A natural seaport, it was founded as Euesperides by the ancient Greeks of Cyrenaica in the 6th century BC. After passing it to the Egyptian pharaoh Ptolemy III, it was renamed Berenice to honor his wife. The city's current name honors benefactor Ghazi.

From the third century onwards, it surpassed Barce and Cyrene as the region's main center. Under the kings of Libya, it was a joint capital with Tripoli, resulting today in state level institutions being located in the second city. This resulted in a rivalry, which being located in different tribal districts, was only intensified.

Following a period of slow decline, it was redeveloped after occupation by the Italians in 1912, until the start of the World War II Western Desert campaign from 1942. This resulted in it becoming a hub in the eastern part of the Italian Libya Railways, connecting it inland to Soluch and Barce. The port was subject to heavy damage in World War II, as it moved between Axis and Allied control five times. The British Army finally took the Port of Benghazi in 1942, during the Battle of El Agheila.

==Present==
Today the Port of Benghazi is run and owned by the state-owned Socialist Ports Company. It has been developed as a modern port with associated and linked manufacturing and industrial facilities.

The port facility itself serves general, bulk cargoes and containers, handled through eight transit sheds covering 17500 m2. Major exports include wool, hides, sheep and goats, hair fabrics, and wool rugs. Important imports include foodstuffs, textiles, pottery, tobacco, and chemical products.
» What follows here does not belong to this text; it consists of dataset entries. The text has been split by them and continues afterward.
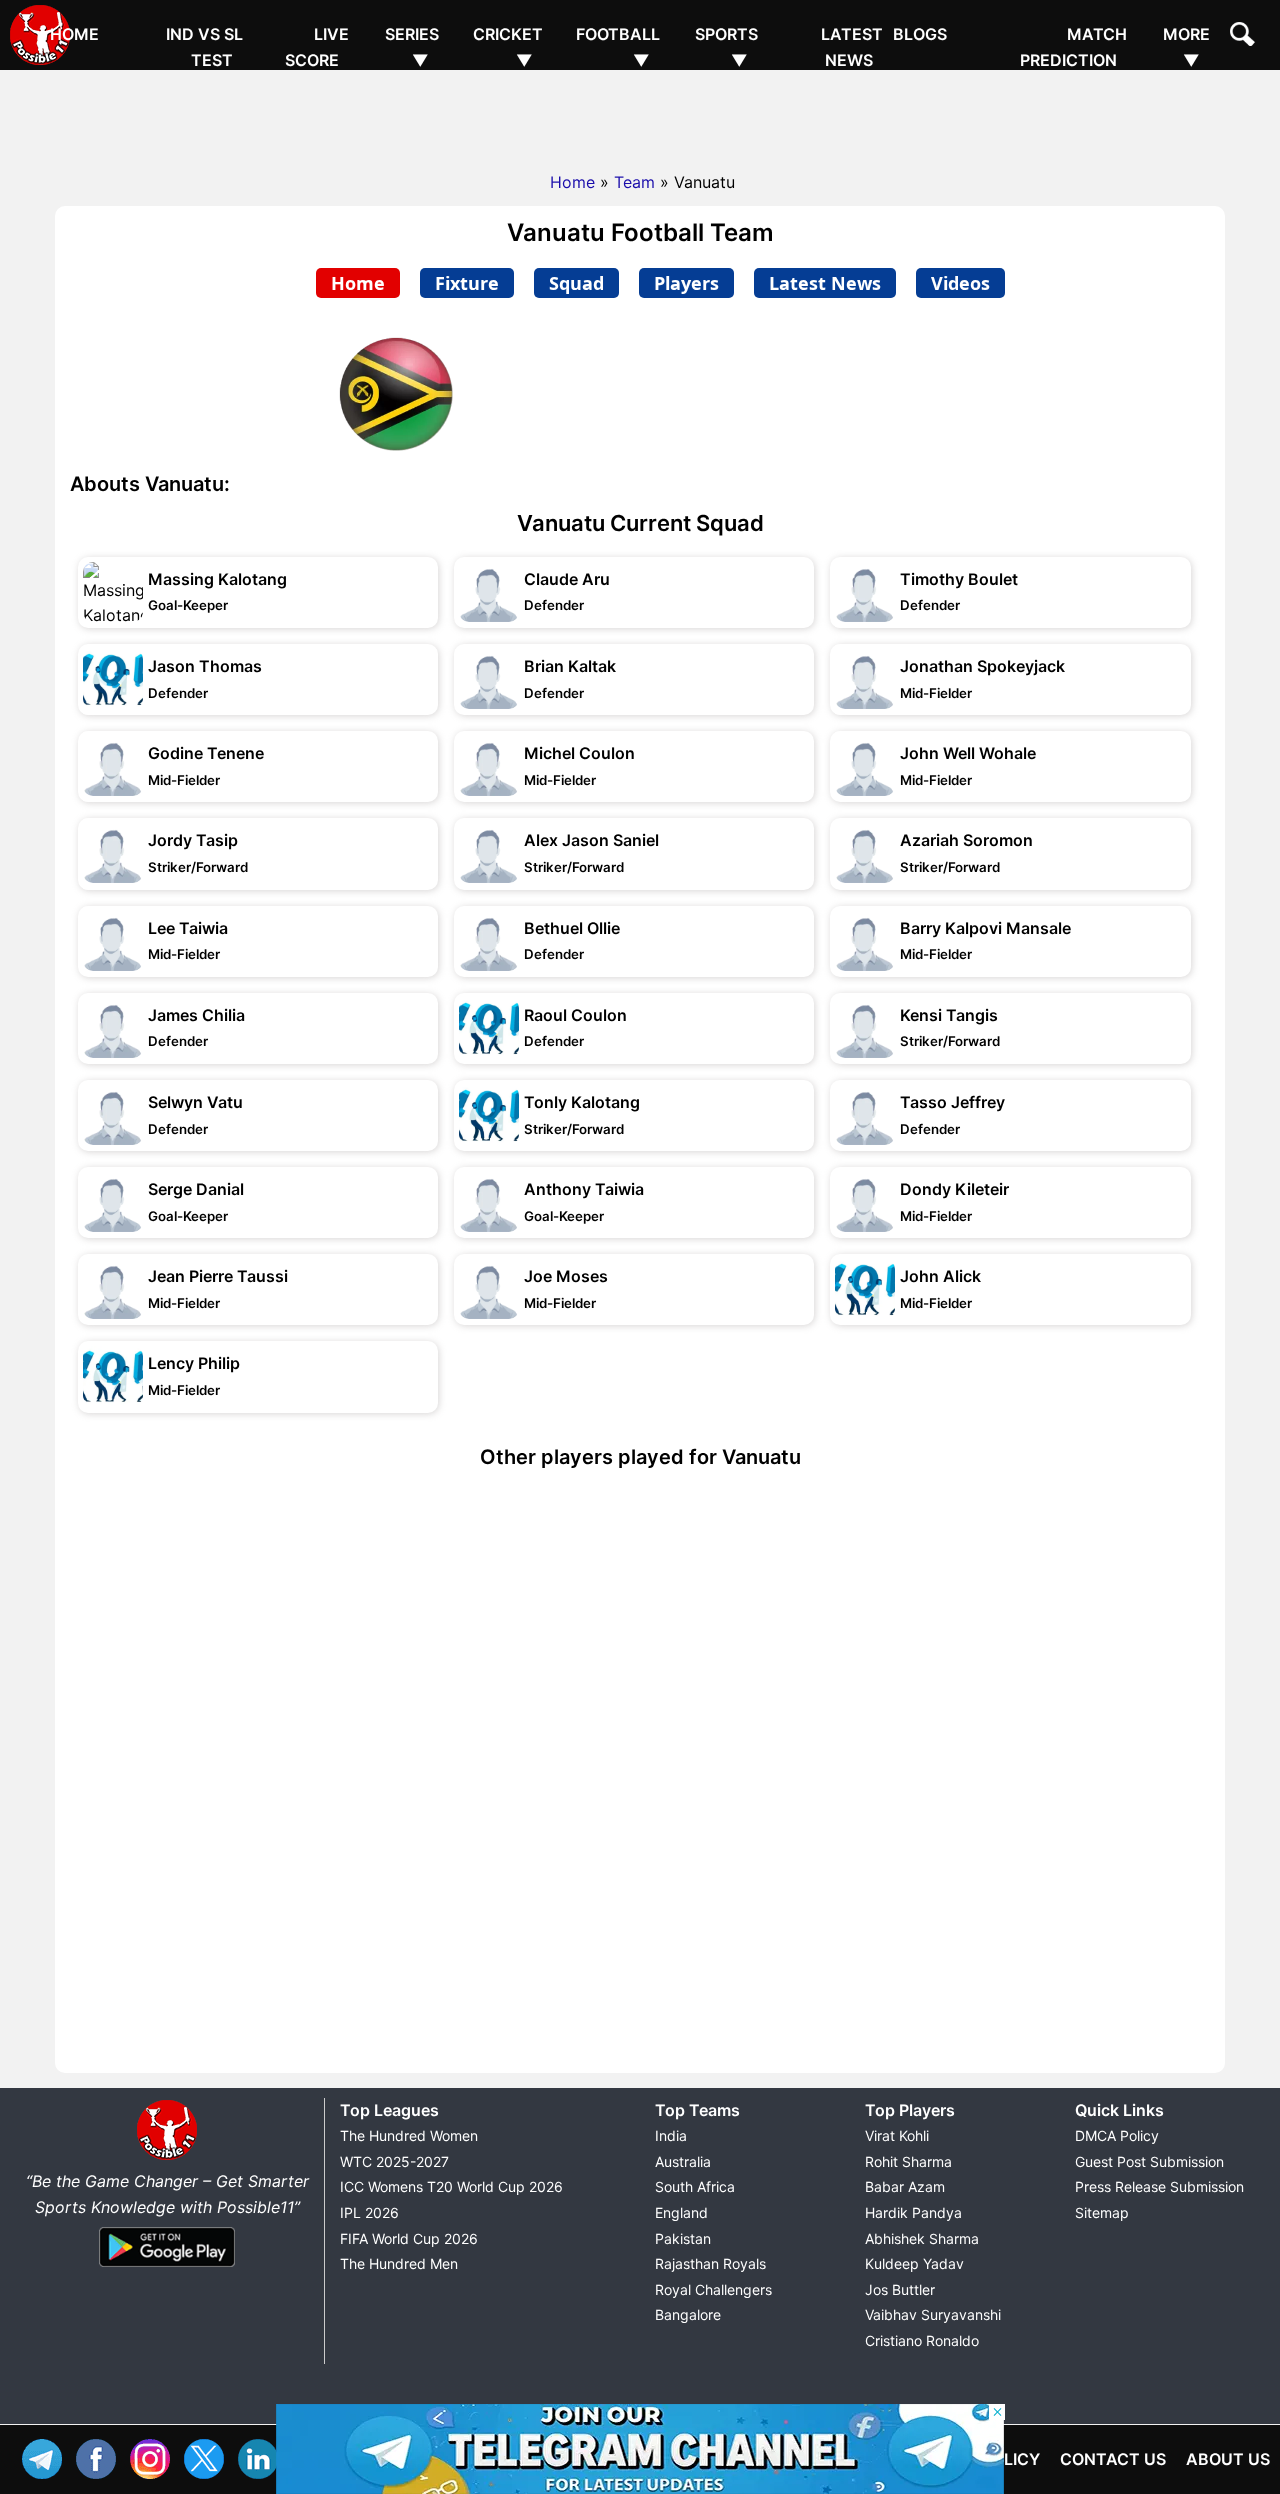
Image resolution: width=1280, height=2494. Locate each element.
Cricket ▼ (508, 47)
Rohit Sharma (908, 2161)
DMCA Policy (1117, 2135)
Industries developed within the port include oil refining, food and salt processing, cement manufacturing, fishing, brewing, and tanning. The port is also the location of one of the biggest water desalination plants in the world.

===Facilities===
Accommodating vessels of up to 167.6 m long with drafts of up to 8.53 m, the port has six main berths:
- Inner harbour: 3 berths at Rasif Libya Wharf and Rasif Juliana Wharf, total 494 m in length. Can handle roll-on/roll-off, with two dedicated tanker berths:
  - Rasif Libya, depth of 4.8 m
  - Rasif Juliana, depth of 3.1 m. An extension buoy can handle vessels to 107 m with drafts of up to 7.3 m
- Outer harbor: 3 berths, 778 m in length, depth of 8.2 m

Work is underway to add 3000 m of additional quay and related facilities.

===Access===
The two approaches to the port are from the southwest and north. Strong westerly winds during the winter cause heavy seas, that make anchorage in the 0.6 m tidal range dangerous.

==Transport access==
After the railways developed by the Italians fell into disrepair, the major transport routes to and from the port are either accessed by sea or major dual carriageway roads. Air access is via Benina International Airport.